Automating the design system setup (50+ screens, code, docs) in &10 hours
Source: Dev.to
We’ve been experimenting with automating the “first month” of a web project—the tedious phase of setting up repos, configuring Tailwind, building basic components, and arguing over spacing. By generating the design assets and the code simultaneously from a shared requirement set, we managed to condense a typical 8‑12 week setup foundation into roughly 3‑10 hours.

The Core Problem: Translation Drift
Usually a designer hands off a static Figma file and a developer translates it into dynamic code. They drift apart almost immediately. Most AI tools only generate snippets or single screens, leaving you with a “Frankenstein” UI—inconsistent tokens, varied padding, and no shared architecture.

We realized the issue was trying to sync two different sources of truth.
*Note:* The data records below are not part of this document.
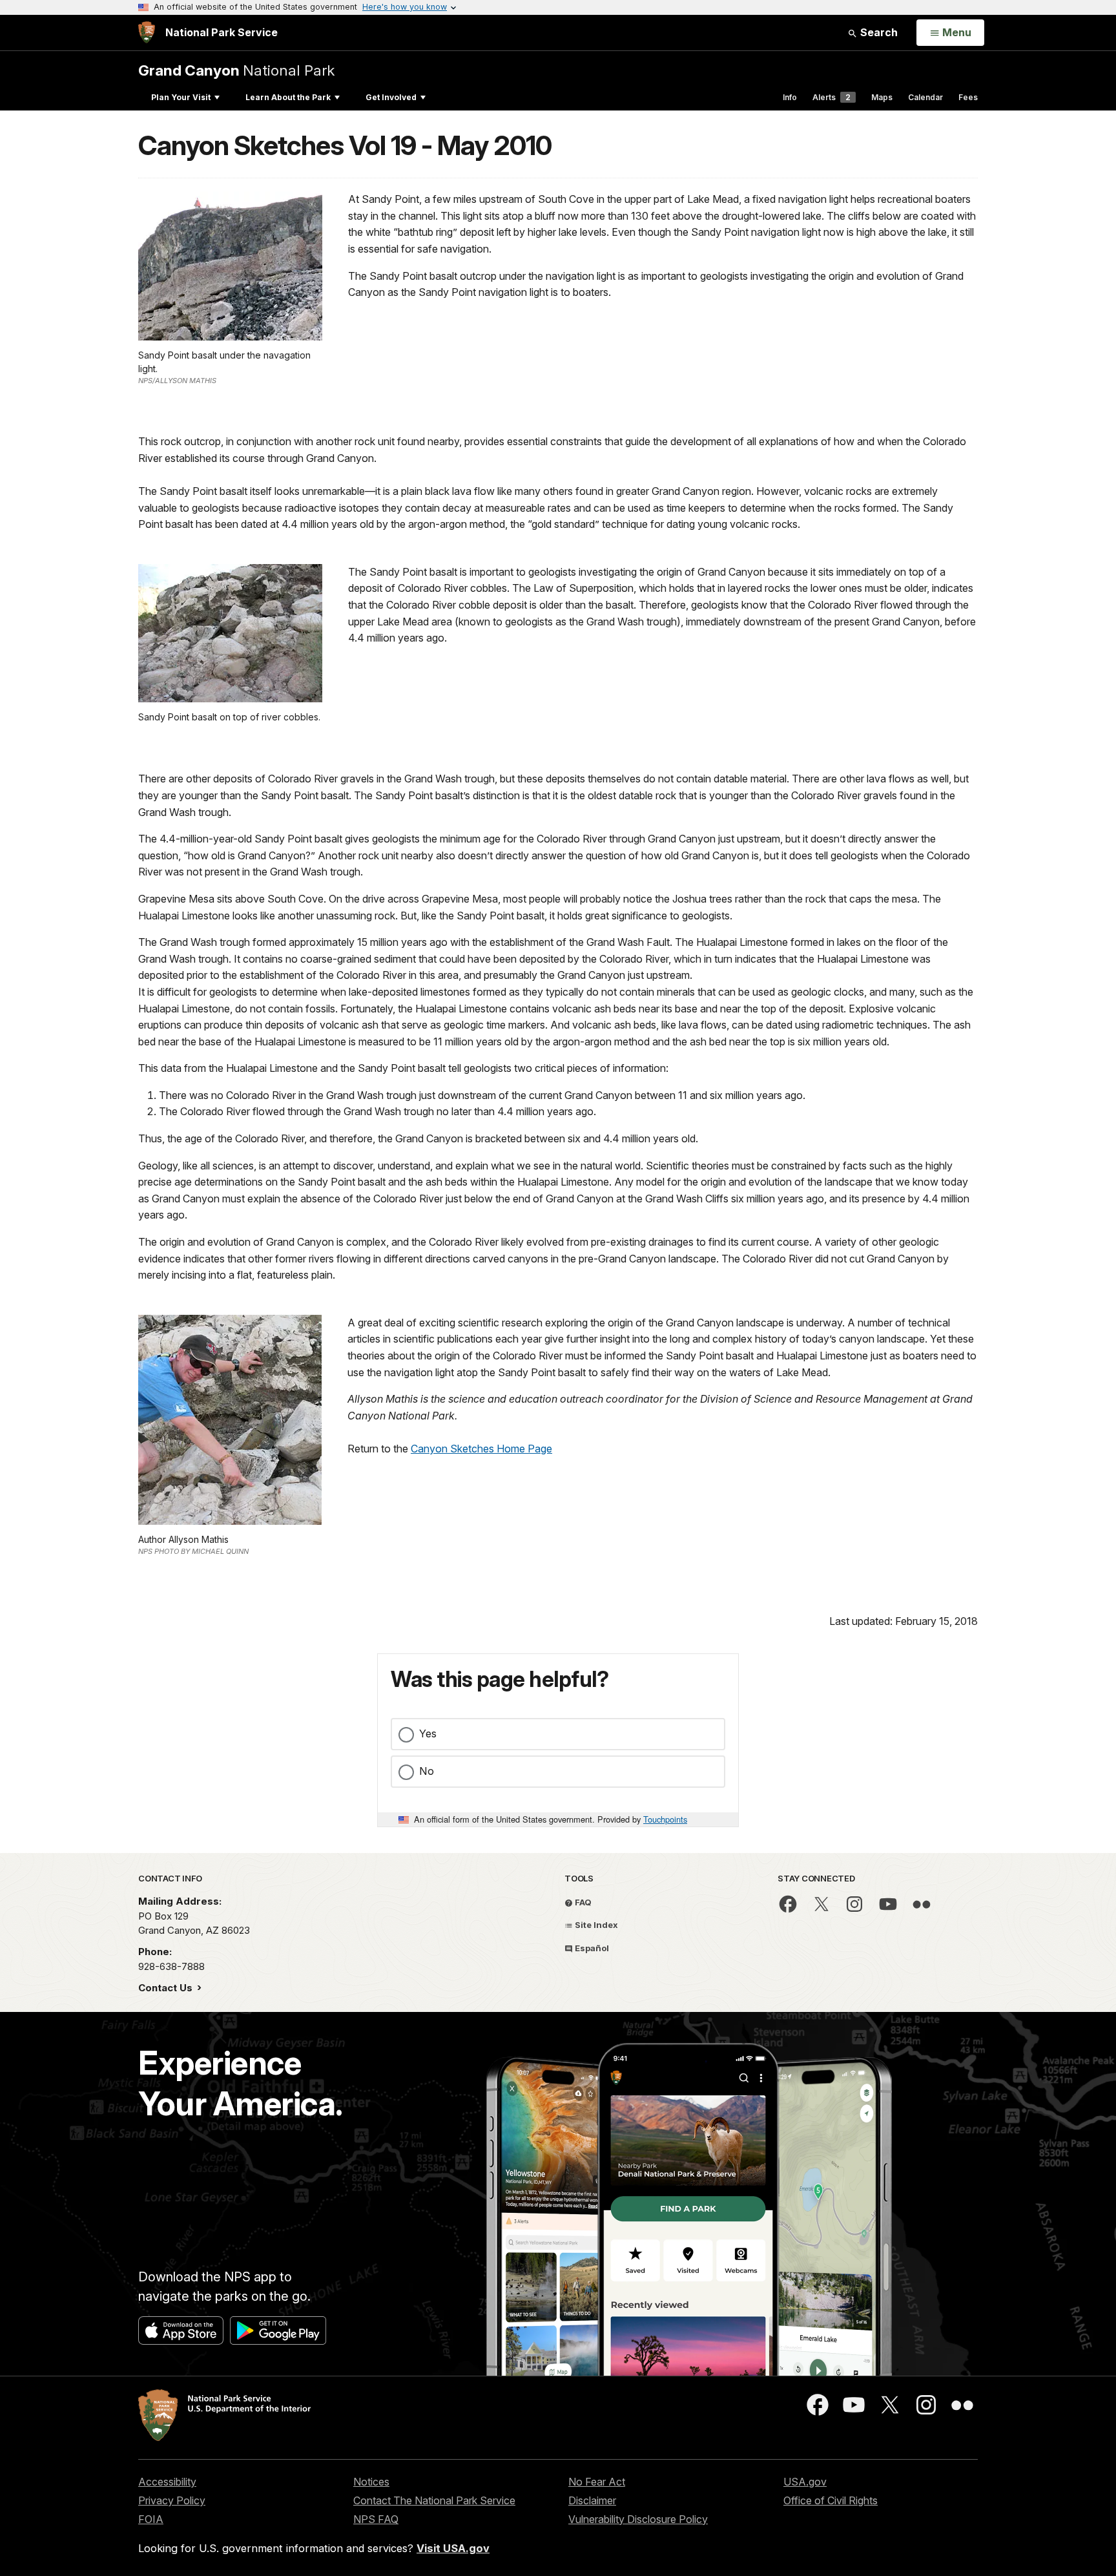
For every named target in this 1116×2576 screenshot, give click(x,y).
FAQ (582, 1902)
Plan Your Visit (181, 97)
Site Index (595, 1925)
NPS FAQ (375, 2519)
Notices (371, 2481)
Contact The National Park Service (434, 2500)
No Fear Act (596, 2481)
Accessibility (167, 2481)
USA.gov (805, 2481)
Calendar (925, 97)
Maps (882, 97)
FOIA (150, 2519)
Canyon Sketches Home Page (481, 1448)
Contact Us (166, 1988)
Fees (968, 97)
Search (878, 32)
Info (790, 97)
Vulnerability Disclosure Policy (638, 2519)
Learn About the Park (288, 97)
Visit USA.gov (453, 2548)
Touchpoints (665, 1819)
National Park (236, 70)
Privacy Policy (171, 2500)
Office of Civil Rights (830, 2500)
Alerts (831, 97)
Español (591, 1948)
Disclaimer (592, 2500)
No (426, 1770)
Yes (428, 1733)
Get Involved (391, 97)
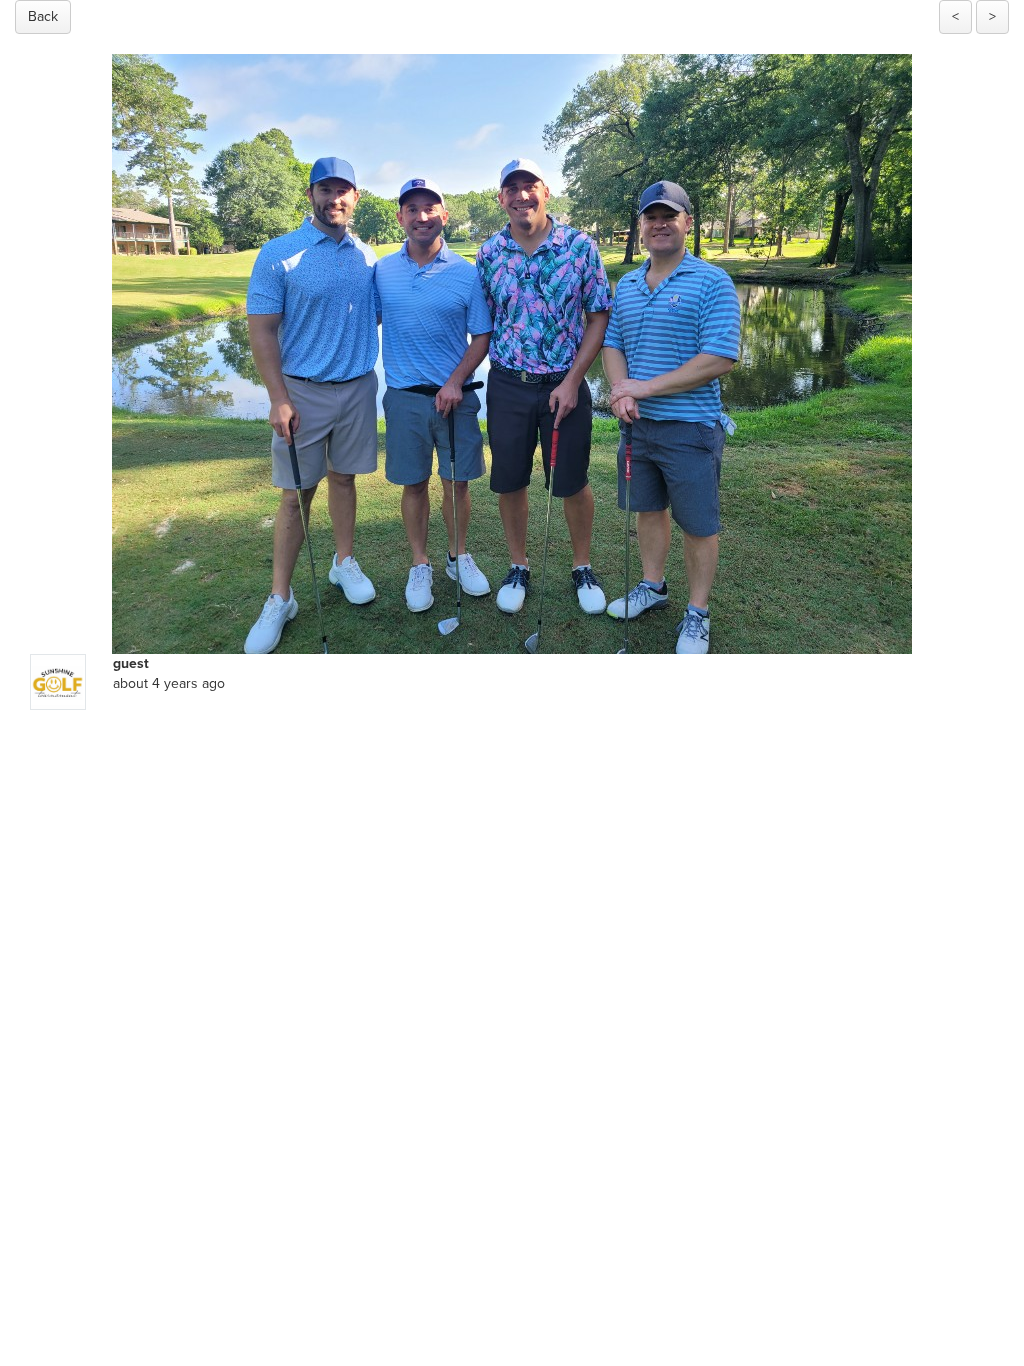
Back (43, 16)
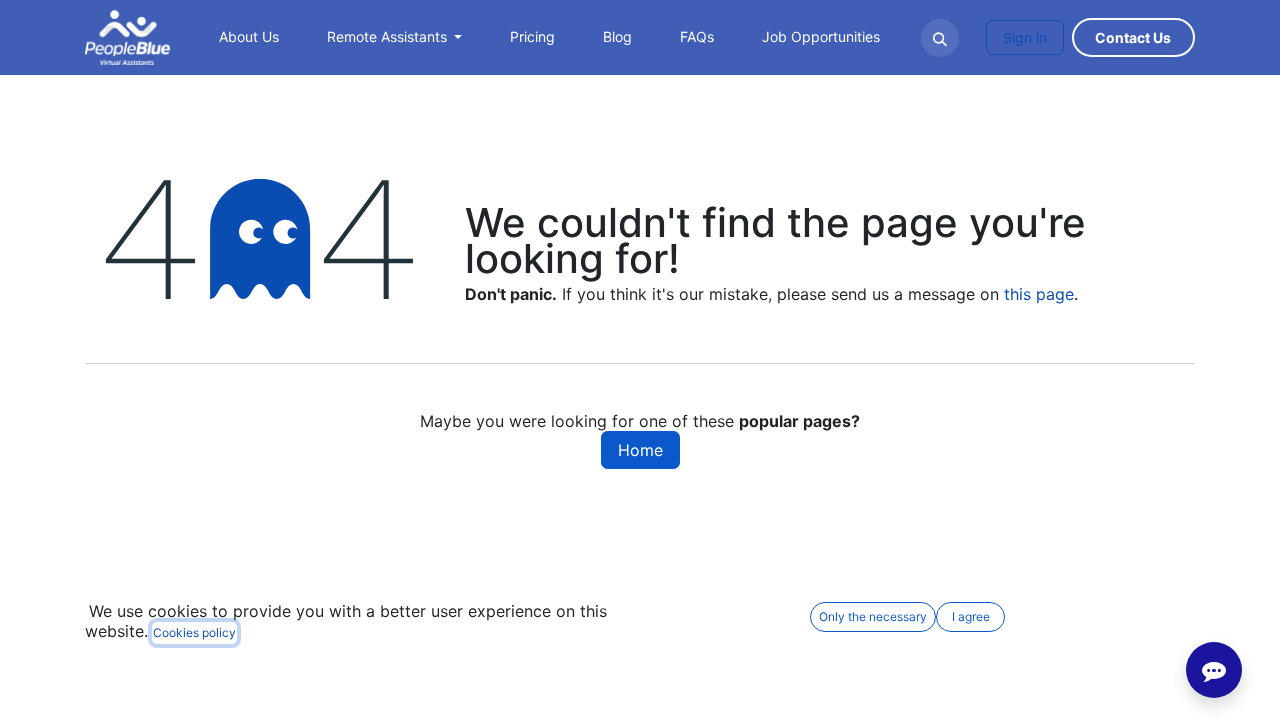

So we tried a System‑First approach.
System‑First Pipeline
Instead of Design → Code, we built a pipeline (TheSSS AI) that works like this:
- Requirements →
- Context‑Aware Interpretation →
- Governance
The AI generates the rules first (tokens, accessibility standards, spacing scales) in JSON. Then it spawns the artifacts in parallel from that single truth:
- Design Tokens (JSON)
- UI Mockups (visual assets)
- Component Library (React/Vue + Storybook)
- Documentation (Markdown)
Because the React button component and the Figma mockup are generated from the same parent data at the same time, there is no translation error—they just match.

Results
We can generate a full “Foundation‑Ready” MVP—auth flows, dashboard layouts, settings pages, basic CRUD views—in about a working day. The system handles the mundane stuff nobody on our team likes doing:
- Accessibility annotations
- Responsive variants
- Documentation files
Trade‑offs
- The “SaaS Look” – Designs are clean and accessible but resemble a standard Bootstrap/SaaS style. If you need a unique, award‑winning brand identity, this approach feels too rigid. It automates the “boring” layer of design, not the creative layer.
- The Logic Gap – UI and state‑management boilerplate are generated perfectly, but deep business logic isn’t understood. Complex validation rules must be explicitly prompted for, which can take longer than hand‑coding them.
- The “Eject” Problem – Regenerating the entire foundation is easy, but once a human developer modifies the code, re‑running the AI risks overwriting those changes. We’re still figuring out a reconciliation strategy.

Open Questions
- Are others experimenting with this “simultaneous generation” approach?
- Are we moving toward a world where the initial codebase is disposable and regenerated when requirements change?
- Does automating the setup phase make it obsolete, or does it simply encourage code bloat?